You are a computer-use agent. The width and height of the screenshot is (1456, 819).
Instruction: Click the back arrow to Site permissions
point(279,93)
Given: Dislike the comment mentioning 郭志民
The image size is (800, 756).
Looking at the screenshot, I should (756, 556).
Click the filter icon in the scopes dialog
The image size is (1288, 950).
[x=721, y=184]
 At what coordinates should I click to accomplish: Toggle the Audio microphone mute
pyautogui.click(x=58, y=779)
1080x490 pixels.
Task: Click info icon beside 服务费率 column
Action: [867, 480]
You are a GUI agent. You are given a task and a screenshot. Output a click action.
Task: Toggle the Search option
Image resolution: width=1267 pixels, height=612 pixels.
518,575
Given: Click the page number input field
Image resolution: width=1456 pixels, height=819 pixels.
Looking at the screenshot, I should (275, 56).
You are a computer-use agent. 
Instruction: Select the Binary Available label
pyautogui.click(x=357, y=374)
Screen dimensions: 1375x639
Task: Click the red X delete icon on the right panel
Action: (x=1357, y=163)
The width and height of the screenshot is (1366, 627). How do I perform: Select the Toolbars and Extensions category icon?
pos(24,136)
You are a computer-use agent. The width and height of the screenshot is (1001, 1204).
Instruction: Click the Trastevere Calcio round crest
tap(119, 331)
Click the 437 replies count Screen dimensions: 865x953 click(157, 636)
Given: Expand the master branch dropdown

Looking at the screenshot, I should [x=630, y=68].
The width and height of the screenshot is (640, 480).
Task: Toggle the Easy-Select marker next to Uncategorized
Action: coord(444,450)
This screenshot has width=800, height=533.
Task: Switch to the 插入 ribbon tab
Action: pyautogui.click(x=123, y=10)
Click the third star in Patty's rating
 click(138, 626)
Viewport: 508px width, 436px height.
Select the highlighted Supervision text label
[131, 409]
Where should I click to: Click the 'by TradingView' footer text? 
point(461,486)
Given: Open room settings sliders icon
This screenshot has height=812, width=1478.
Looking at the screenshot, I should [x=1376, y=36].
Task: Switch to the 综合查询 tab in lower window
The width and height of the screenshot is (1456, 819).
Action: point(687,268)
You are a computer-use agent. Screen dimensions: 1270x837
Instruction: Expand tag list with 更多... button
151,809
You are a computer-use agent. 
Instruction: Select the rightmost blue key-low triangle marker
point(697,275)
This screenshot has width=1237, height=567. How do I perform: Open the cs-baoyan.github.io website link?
------------------------------------------------
Problem description: Pull out every line of the records above that contains the string "text".

Complete response:
Select the highlighted Supervision text label
Where should I click to: Click the 'by TradingView' footer text? 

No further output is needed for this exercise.